## TASK REQUIREMENTS
All of the data below is to be output without alteration.

== Segment start ==

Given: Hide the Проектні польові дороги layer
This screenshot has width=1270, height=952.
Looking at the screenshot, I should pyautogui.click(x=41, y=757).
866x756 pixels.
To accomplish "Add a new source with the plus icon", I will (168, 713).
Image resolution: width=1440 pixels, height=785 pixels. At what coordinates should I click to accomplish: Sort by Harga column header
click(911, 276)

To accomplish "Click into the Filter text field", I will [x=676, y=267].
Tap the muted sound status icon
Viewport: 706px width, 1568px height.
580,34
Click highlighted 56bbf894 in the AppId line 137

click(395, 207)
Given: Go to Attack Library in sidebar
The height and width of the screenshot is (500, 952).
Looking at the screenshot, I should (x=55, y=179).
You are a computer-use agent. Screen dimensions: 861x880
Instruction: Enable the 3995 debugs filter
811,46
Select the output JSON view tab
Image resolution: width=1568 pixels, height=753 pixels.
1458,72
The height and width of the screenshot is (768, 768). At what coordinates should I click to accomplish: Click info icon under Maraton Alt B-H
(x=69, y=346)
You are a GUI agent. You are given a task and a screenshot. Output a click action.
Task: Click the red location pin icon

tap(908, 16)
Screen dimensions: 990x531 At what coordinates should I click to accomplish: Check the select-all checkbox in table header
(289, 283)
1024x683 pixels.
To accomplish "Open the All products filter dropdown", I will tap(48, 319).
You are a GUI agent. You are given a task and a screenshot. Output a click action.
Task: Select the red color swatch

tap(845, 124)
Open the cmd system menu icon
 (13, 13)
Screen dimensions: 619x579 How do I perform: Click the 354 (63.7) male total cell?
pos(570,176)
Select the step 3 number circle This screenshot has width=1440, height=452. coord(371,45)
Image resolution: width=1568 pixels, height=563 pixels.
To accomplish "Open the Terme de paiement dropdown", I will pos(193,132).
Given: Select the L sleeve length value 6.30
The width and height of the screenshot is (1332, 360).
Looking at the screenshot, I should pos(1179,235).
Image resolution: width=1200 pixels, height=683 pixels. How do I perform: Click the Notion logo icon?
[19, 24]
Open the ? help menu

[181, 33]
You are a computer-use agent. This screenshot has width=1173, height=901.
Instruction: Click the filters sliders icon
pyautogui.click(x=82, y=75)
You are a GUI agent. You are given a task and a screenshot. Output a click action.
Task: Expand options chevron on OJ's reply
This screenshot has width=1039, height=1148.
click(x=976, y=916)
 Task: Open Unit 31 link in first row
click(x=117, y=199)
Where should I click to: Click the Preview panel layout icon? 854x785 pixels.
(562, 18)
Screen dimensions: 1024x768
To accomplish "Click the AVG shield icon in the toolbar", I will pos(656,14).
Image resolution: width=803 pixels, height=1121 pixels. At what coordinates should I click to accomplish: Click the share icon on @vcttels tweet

== Segment end ==

## RESPONSE TO THE EXERCISE
Given: Hide the Проектні польові дороги layer
This screenshot has width=1270, height=952.
Looking at the screenshot, I should pyautogui.click(x=41, y=757).
866x756 pixels.
To accomplish "Add a new source with the plus icon", I will (168, 713).
Image resolution: width=1440 pixels, height=785 pixels. At what coordinates should I click to accomplish: Sort by Harga column header
click(911, 276)

To accomplish "Click into the Filter text field", I will [x=676, y=267].
Tap the muted sound status icon
Viewport: 706px width, 1568px height.
580,34
Click highlighted 56bbf894 in the AppId line 137

click(395, 207)
Given: Go to Attack Library in sidebar
The height and width of the screenshot is (500, 952).
Looking at the screenshot, I should (x=55, y=179).
You are a computer-use agent. Screen dimensions: 861x880
Instruction: Enable the 3995 debugs filter
811,46
Select the output JSON view tab
Image resolution: width=1568 pixels, height=753 pixels.
1458,72
The height and width of the screenshot is (768, 768). At what coordinates should I click to accomplish: Click info icon under Maraton Alt B-H
(x=69, y=346)
You are a GUI agent. You are given a task and a screenshot. Output a click action.
Task: Click the red location pin icon

tap(908, 16)
Screen dimensions: 990x531 At what coordinates should I click to accomplish: Check the select-all checkbox in table header
(289, 283)
1024x683 pixels.
To accomplish "Open the All products filter dropdown", I will tap(48, 319).
You are a GUI agent. You are given a task and a screenshot. Output a click action.
Task: Select the red color swatch

tap(845, 124)
Open the cmd system menu icon
 (13, 13)
Screen dimensions: 619x579 How do I perform: Click the 354 (63.7) male total cell?
pos(570,176)
Select the step 3 number circle This screenshot has width=1440, height=452. coord(371,45)
Image resolution: width=1568 pixels, height=563 pixels.
To accomplish "Open the Terme de paiement dropdown", I will pos(193,132).
Given: Select the L sleeve length value 6.30
The width and height of the screenshot is (1332, 360).
Looking at the screenshot, I should pos(1179,235).
Image resolution: width=1200 pixels, height=683 pixels. How do I perform: Click the Notion logo icon?
[19, 24]
Open the ? help menu

[181, 33]
You are a computer-use agent. This screenshot has width=1173, height=901.
Instruction: Click the filters sliders icon
pyautogui.click(x=82, y=75)
You are a GUI agent. You are given a task and a screenshot. Output a click action.
Task: Expand options chevron on OJ's reply
This screenshot has width=1039, height=1148.
click(x=976, y=916)
 Task: Open Unit 31 link in first row
click(x=117, y=199)
Where should I click to: Click the Preview panel layout icon? 854x785 pixels.
(562, 18)
Screen dimensions: 1024x768
To accomplish "Click the AVG shield icon in the toolbar", I will pos(656,14).
Image resolution: width=803 pixels, height=1121 pixels. At what coordinates should I click to accomplish: Click the share icon on @vcttels tweet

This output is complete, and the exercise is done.